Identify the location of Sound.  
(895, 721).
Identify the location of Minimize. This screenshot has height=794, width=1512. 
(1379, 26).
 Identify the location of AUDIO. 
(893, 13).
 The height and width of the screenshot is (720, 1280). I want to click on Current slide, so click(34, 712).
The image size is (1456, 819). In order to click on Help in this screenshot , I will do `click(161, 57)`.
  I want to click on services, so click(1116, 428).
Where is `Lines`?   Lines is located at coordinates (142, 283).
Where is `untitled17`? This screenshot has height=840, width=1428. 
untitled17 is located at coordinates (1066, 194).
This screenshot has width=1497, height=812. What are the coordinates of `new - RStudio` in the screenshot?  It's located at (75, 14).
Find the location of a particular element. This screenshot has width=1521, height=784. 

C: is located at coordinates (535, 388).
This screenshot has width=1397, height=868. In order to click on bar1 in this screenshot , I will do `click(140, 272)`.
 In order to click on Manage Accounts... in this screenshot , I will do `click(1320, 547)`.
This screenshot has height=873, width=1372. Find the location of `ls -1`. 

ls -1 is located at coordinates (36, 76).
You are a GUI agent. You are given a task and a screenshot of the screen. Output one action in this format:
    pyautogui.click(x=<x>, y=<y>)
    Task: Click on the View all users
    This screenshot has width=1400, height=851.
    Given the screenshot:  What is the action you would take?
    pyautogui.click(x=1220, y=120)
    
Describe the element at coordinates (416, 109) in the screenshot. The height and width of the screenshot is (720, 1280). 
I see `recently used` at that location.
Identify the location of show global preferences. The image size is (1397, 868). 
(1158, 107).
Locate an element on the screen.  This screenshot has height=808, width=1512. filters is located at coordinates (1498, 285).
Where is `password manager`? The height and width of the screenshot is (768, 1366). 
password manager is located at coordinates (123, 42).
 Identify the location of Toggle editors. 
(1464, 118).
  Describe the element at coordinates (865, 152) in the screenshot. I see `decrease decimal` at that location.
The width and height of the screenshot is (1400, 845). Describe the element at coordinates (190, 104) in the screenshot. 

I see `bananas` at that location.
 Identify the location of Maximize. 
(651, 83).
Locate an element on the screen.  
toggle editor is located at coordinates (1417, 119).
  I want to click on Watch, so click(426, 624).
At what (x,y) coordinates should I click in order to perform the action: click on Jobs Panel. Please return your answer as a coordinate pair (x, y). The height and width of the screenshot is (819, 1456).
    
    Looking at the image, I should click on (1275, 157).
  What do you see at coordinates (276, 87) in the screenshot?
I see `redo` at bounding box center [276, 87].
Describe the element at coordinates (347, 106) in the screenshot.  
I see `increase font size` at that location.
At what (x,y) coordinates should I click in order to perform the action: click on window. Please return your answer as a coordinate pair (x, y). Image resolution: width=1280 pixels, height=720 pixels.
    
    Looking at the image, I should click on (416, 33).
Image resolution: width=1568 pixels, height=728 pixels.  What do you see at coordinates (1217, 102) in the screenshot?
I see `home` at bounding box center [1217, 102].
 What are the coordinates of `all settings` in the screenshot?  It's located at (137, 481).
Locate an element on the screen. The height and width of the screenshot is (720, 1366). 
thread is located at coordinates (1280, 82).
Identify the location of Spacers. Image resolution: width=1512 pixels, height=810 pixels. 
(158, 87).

Required task ▸ Put every line of the rows above into a Markdown table with two columns, No and Text. Number each line in order, and leave out the blank lines.

Solution for this task ▸
| No | Text |
|---|---|
| 1 | Identify the location of Sound.   |
| 2 | (895, 721). |
| 3 | Identify the location of Minimize. This screenshot has height=794, width=1512.  |
| 4 | (1379, 26). |
| 5 |  Identify the location of AUDIO.  |
| 6 | (893, 13). |
| 7 |  The height and width of the screenshot is (720, 1280). I want to click on Current slide, so click(34, 712). |
| 8 | The image size is (1456, 819). In order to click on Help in this screenshot , I will do `click(161, 57)`. |
| 9 |   I want to click on services, so click(1116, 428). |
| 10 | Where is `Lines`?   Lines is located at coordinates (142, 283). |
| 11 | Where is `untitled17`? This screenshot has height=840, width=1428.  |
| 12 | untitled17 is located at coordinates (1066, 194). |
| 13 | This screenshot has width=1497, height=812. What are the coordinates of `new - RStudio` in the screenshot?  It's located at (75, 14). |
| 14 | Find the location of a particular element. This screenshot has width=1521, height=784.  |
| 15 | C: is located at coordinates (535, 388). |
| 16 | This screenshot has width=1397, height=868. In order to click on bar1 in this screenshot , I will do `click(140, 272)`. |
| 17 |  In order to click on Manage Accounts... in this screenshot , I will do `click(1320, 547)`. |
| 18 | This screenshot has height=873, width=1372. Find the location of `ls -1`.  |
| 19 | ls -1 is located at coordinates (36, 76). |
| 20 | You are a GUI agent. You are given a task and a screenshot of the screen. Output one action in this format: |
| 21 |     pyautogui.click(x=<x>, y=<y>) |
| 22 |     Task: Click on the View all users |
| 23 |     This screenshot has width=1400, height=851. |
| 24 |     Given the screenshot:  What is the action you would take? |
| 25 |     pyautogui.click(x=1220, y=120) |
| 26 | Describe the element at coordinates (416, 109) in the screenshot. The height and width of the screenshot is (720, 1280).  |
| 27 | I see `recently used` at that location. |
| 28 | Identify the location of show global preferences. The image size is (1397, 868).  |
| 29 | (1158, 107). |
| 30 | Locate an element on the screen.  This screenshot has height=808, width=1512. filters is located at coordinates (1498, 285). |
| 31 | Where is `password manager`? The height and width of the screenshot is (768, 1366).  |
| 32 | password manager is located at coordinates (123, 42). |
| 33 |  Identify the location of Toggle editors.  |
| 34 | (1464, 118). |
| 35 |   Describe the element at coordinates (865, 152) in the screenshot. I see `decrease decimal` at that location. |
| 36 | The width and height of the screenshot is (1400, 845). Describe the element at coordinates (190, 104) in the screenshot.  |
| 37 | I see `bananas` at that location. |
| 38 |  Identify the location of Maximize.  |
| 39 | (651, 83). |
| 40 | Locate an element on the screen.   |
| 41 | toggle editor is located at coordinates (1417, 119). |
| 42 |   I want to click on Watch, so click(426, 624). |
| 43 | At what (x,y) coordinates should I click in order to perform the action: click on Jobs Panel. Please return your answer as a coordinate pair (x, y). The height and width of the screenshot is (819, 1456). |
| 44 |     Looking at the image, I should click on (1275, 157). |
| 45 |   What do you see at coordinates (276, 87) in the screenshot? |
| 46 | I see `redo` at bounding box center [276, 87]. |
| 47 | Describe the element at coordinates (347, 106) in the screenshot.   |
| 48 | I see `increase font size` at that location. |
| 49 | At what (x,y) coordinates should I click in order to perform the action: click on window. Please return your answer as a coordinate pair (x, y). Image resolution: width=1280 pixels, height=720 pixels. |
| 50 |     Looking at the image, I should click on (416, 33). |
| 51 | Image resolution: width=1568 pixels, height=728 pixels.  What do you see at coordinates (1217, 102) in the screenshot? |
| 52 | I see `home` at bounding box center [1217, 102]. |
| 53 |  What are the coordinates of `all settings` in the screenshot?  It's located at (137, 481). |
| 54 | Locate an element on the screen. The height and width of the screenshot is (720, 1366).  |
| 55 | thread is located at coordinates (1280, 82). |
| 56 | Identify the location of Spacers. Image resolution: width=1512 pixels, height=810 pixels.  |
| 57 | (158, 87). |